● TASK STATEMENT
With pictures left out, only the lines from the one containing "[Advertisement] (237, 846)" through the end of the records should be reproduced exactly, please.

Dataset records:
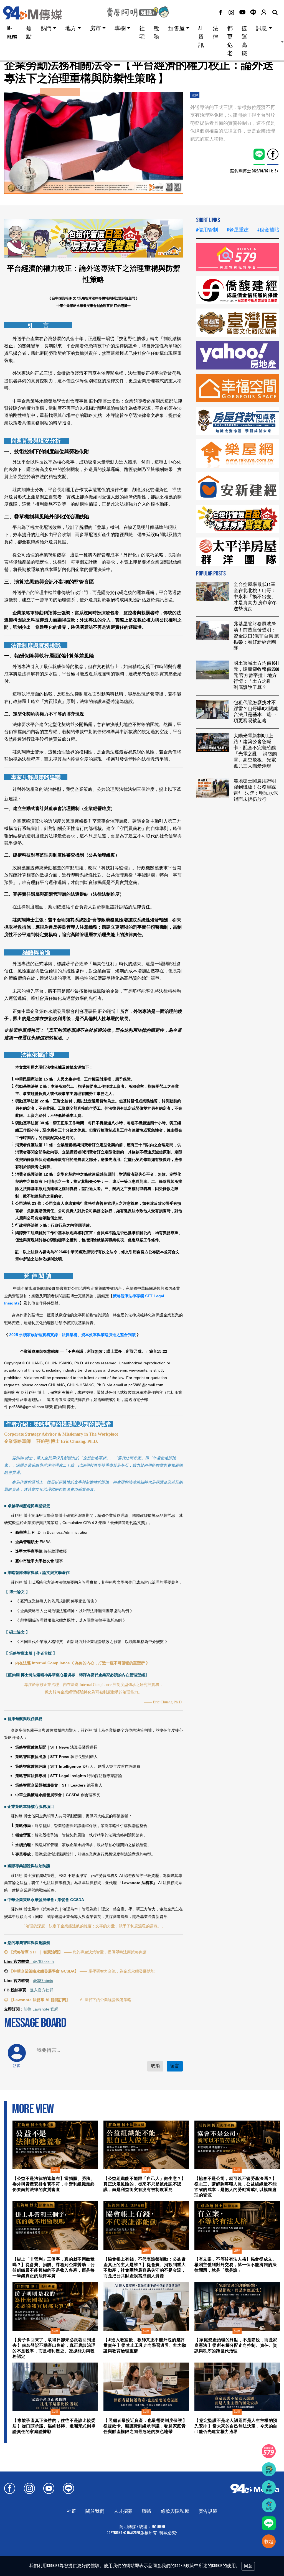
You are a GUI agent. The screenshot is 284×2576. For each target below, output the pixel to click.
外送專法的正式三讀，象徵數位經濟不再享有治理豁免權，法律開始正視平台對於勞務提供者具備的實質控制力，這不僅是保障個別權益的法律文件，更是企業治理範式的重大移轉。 (232, 123)
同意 (248, 2566)
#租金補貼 (268, 230)
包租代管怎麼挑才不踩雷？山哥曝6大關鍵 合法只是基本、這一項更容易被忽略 (256, 711)
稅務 (156, 32)
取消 (155, 2066)
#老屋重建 (238, 230)
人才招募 (123, 2511)
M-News (12, 32)
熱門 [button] (46, 28)
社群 (71, 2511)
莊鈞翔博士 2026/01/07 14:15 (253, 171)
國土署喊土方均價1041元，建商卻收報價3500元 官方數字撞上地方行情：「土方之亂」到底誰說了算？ (256, 675)
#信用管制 (207, 230)
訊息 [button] (261, 28)
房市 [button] (95, 28)
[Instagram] (231, 12)
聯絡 (146, 2511)
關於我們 (94, 2511)
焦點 (29, 32)
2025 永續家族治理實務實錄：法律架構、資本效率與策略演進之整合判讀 (73, 1334)
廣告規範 (207, 2511)
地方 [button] (70, 28)
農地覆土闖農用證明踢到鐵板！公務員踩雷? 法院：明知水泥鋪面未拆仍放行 (256, 790)
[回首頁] (40, 13)
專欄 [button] (120, 28)
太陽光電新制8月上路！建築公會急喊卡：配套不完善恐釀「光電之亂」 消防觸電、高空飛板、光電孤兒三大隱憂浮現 (255, 751)
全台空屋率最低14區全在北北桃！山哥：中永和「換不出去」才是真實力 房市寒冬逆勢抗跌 (255, 596)
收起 (268, 2541)
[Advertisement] (237, 846)
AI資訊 (201, 37)
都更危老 (230, 41)
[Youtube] (242, 12)
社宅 (142, 32)
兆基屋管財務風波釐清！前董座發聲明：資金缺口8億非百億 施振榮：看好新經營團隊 (256, 636)
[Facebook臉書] (220, 12)
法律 (215, 32)
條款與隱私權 (175, 2511)
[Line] (253, 12)
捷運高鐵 (244, 41)
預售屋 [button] (176, 28)
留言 (174, 2066)
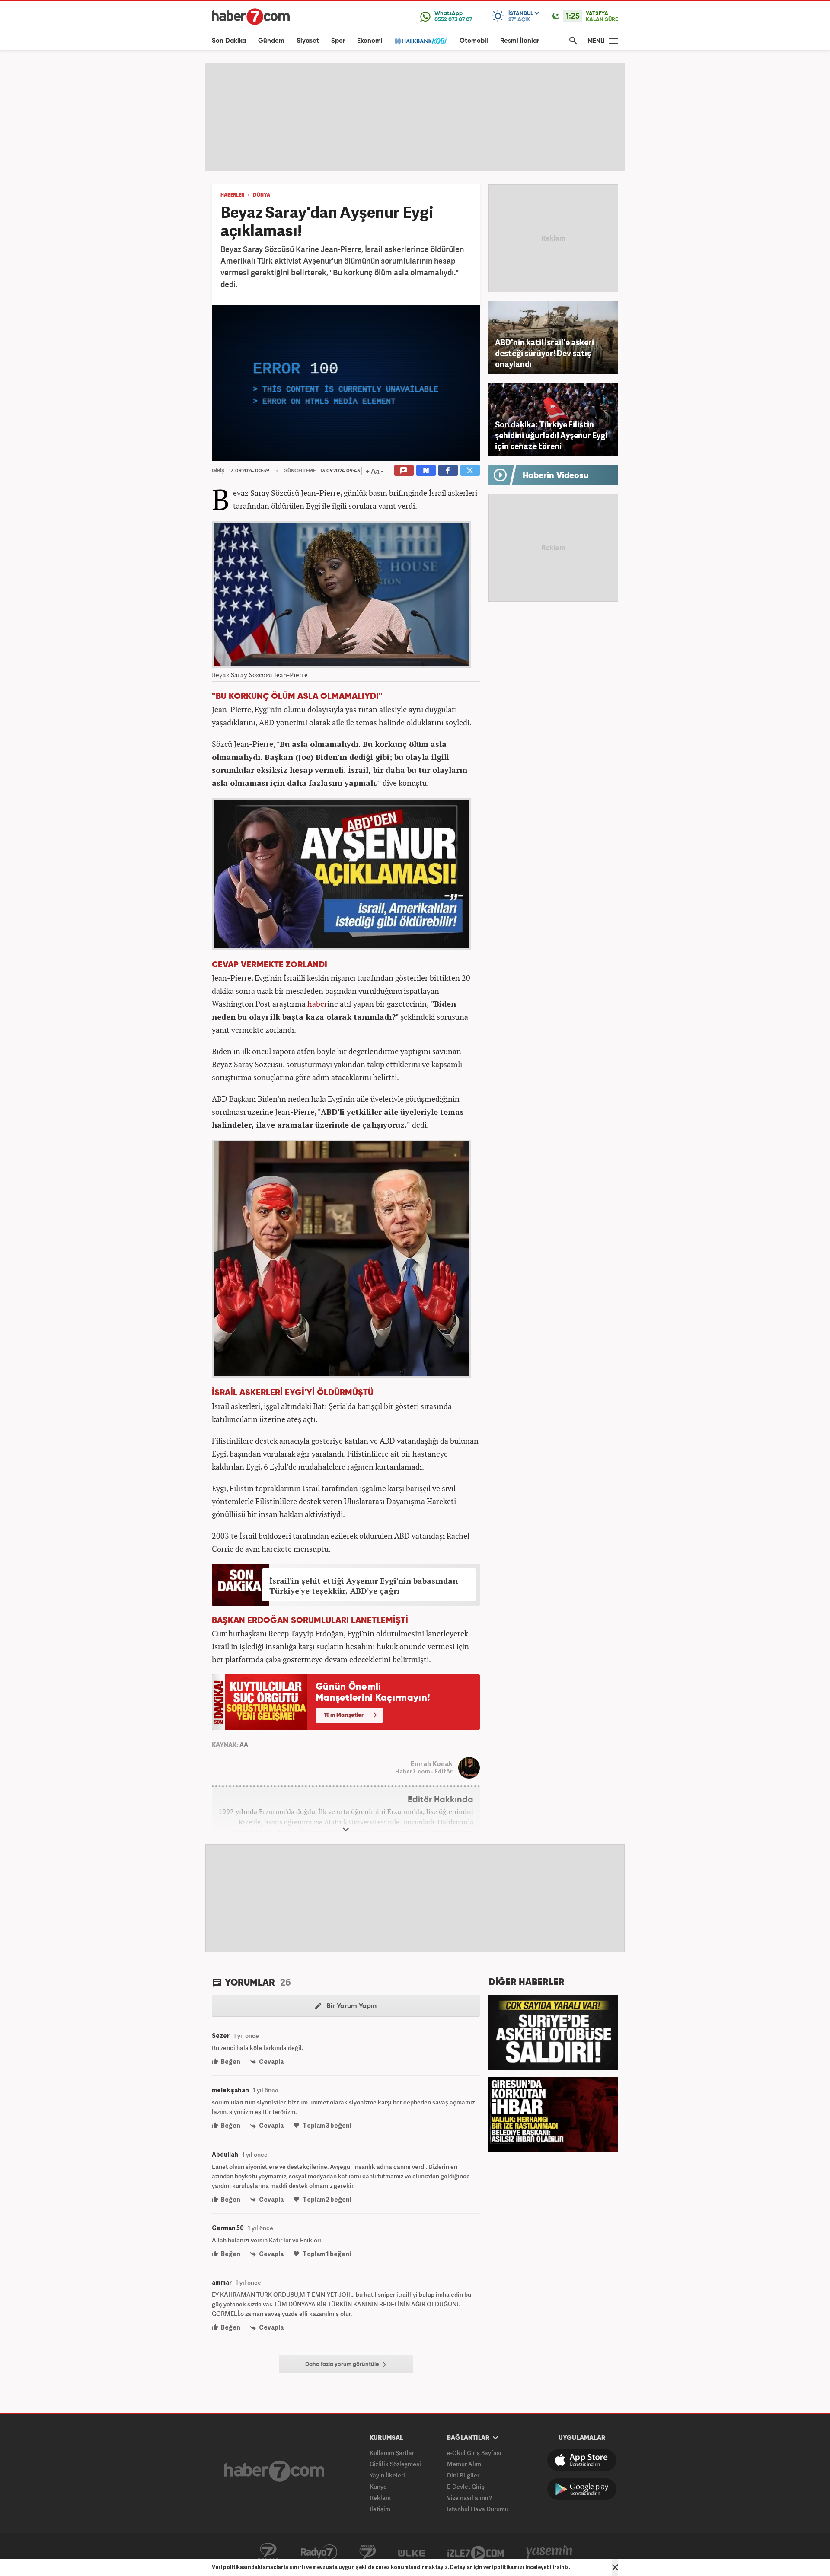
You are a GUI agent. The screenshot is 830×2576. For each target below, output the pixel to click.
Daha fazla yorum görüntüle (342, 2364)
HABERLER (232, 195)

● OUTPUT
[Advertisement] (237, 846)
AI資訊 (201, 37)
都更危老 (230, 41)
[Youtube] (242, 12)
社宅 (142, 32)
兆基屋管財務風波釐清！前董座發聲明：資金缺口8億非百億 施振榮：看好新經營團隊 (256, 636)
[Facebook臉書] (220, 12)
法律 (215, 32)
條款與隱私權 (175, 2511)
[Line] (253, 12)
捷運高鐵 (244, 41)
預售屋 [button] (176, 28)
留言 (174, 2066)
You are a GUI agent. The screenshot is 830×2576. For each target below, output the pixel to click.
Daha fazla yorum görüntüle (342, 2364)
HABERLER (232, 195)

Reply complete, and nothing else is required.